Characterization of Models

  Most approaches do not use knowledge-based representation formalisms (cf. Table 1). The only exception is [6], which uses a semantic network. The approaches are based mainly on geometry, even though by utilizing profiles a radiometric component is added. The kind of representation is exclusively 2D and generic with the exception of [25,3]. 3D-Objects like bridges are not considered at all by most approaches, because their percentage of the road network is usually small. Overall, there is a trend from simple topology-building to more complex network construction, for example, by active closing of gaps [17]. Since roads are at least locally planar and continuous with respect to their height, many approaches do not use a sensor model for road extraction. Nevertheless, most of the approaches are based on orthophotos, which allows for a direct link to object coordinates. The scene and object models of roads are relatively simple (cf. Table 2). McKeown and Denlinger's approach [19] is based on a local disturbance model of so-called ``road features'' like cars, occlusions, etc. In [24,25], intersections as well as cars on the road, in [3] intersections and markings, and in [6] only markings are modeled. Network construction, which can be seen as a part of the scene model, is only used by relatively new approaches like [25,29]. The approach described in [25] extends the network construction with the modeling of other objects like shadows, cars or trees, while in [3,17] bridging shadows by means of snakes is used. The function of objects is only used in [6,25,29] by means of network construction. The latter is, more or less, implicit in [6], and more explicit in [25,29].
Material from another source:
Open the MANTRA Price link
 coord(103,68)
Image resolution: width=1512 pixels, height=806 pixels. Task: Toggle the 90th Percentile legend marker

In summary, there is an evolution from general techniques to approaches customized for the object type: It is considered to be very important and feasible to utilize the knowledge, i.e., the models and strategies, of an application. For roads, 3D-information (bridges, tunnels, mountainous roads) is seldom used. Because the network character of the road forces the model to consider larger areas, a global treatment is of interest.

 

Table 1: Characterization of the Models for Road Extraction - I

Approach	Representation Formalisms	Geometry and Radiometry	Kind of Representation	Sensor Model
Roads as Lines in Low-Resolution Imagery: Fischler et al. 1981[8]	implicit	geometric	2D; generic (but no explicit network construction)	no
Road-Grouping and Network Creation: Vasudevan et al. 1988 [36]	implicit	geometric	2D; generic (simple topology)	no
Road Detection and Tracking: Zlotnick and Carnine 1993 [40]	implicit	geometric	2D; generic (parallelism, continuity and smoothness)	no
Road Detection and Tracking: McKeown and Denlinger 1988 [19]	implicit	geo- + radiometric	2D; generic (profile)	no
Road Network Construction by Interpreting the Local Context: Ruskoné 1996 [24,26,25]	implicit	geo- + radiometric	2D and 3D; generic (network construction)	no
Multi-Resolution, Semantic Objects, and Context for Road Extraction: Baumgartner et al. 1997 [3,29,17]	implicit	geo- + radiometric	2D and 3D; generic (network construction)	no
Utilization of Maps and GIS: de Gunst 1996 [6]	semantic network	geo- + radiometric	2D; generic + parametric (profiles, markings)	no

 

Table 2: Characterization of the Models for Road Extraction - II

Approach	Object Model	Scene Model	Function
Roads as Lines in Low-Resolution Imagery: Fischler et al. 1981[8]	no	weak (minimal spanning tree)	no
Road-Grouping and Network Creation: Vasudevan et al. 1988 [36]	no	medium (network construction)	no
Road Detection and Tracking: Zlotnick and Carnine 1993 [40]	no	no	no
Road Detection and Tracking: McKeown and Denlinger 1988 [19]	medium (disturbance model)	no	no
Road Network Construction by Interpreting the Local Context: Ruskoné 1996 [24,26,25]	medium (crossing and cars)	medium (network construction and shadow, tree, field)	little; implicit (network)
Multi-Resolution, Semantic Objects, and Context for Road Extraction: Baumgartner et al. 1997 [3,29,17]	medium - high (crossing, markings)	medium - high (network construction, shadow bridging)	little; implicit (network)
Utilization of Maps and GIS: De Gunst 1996 [6]	medium (road marking)	medium (network construction)	medium, implicit (network, max. climb, curvature)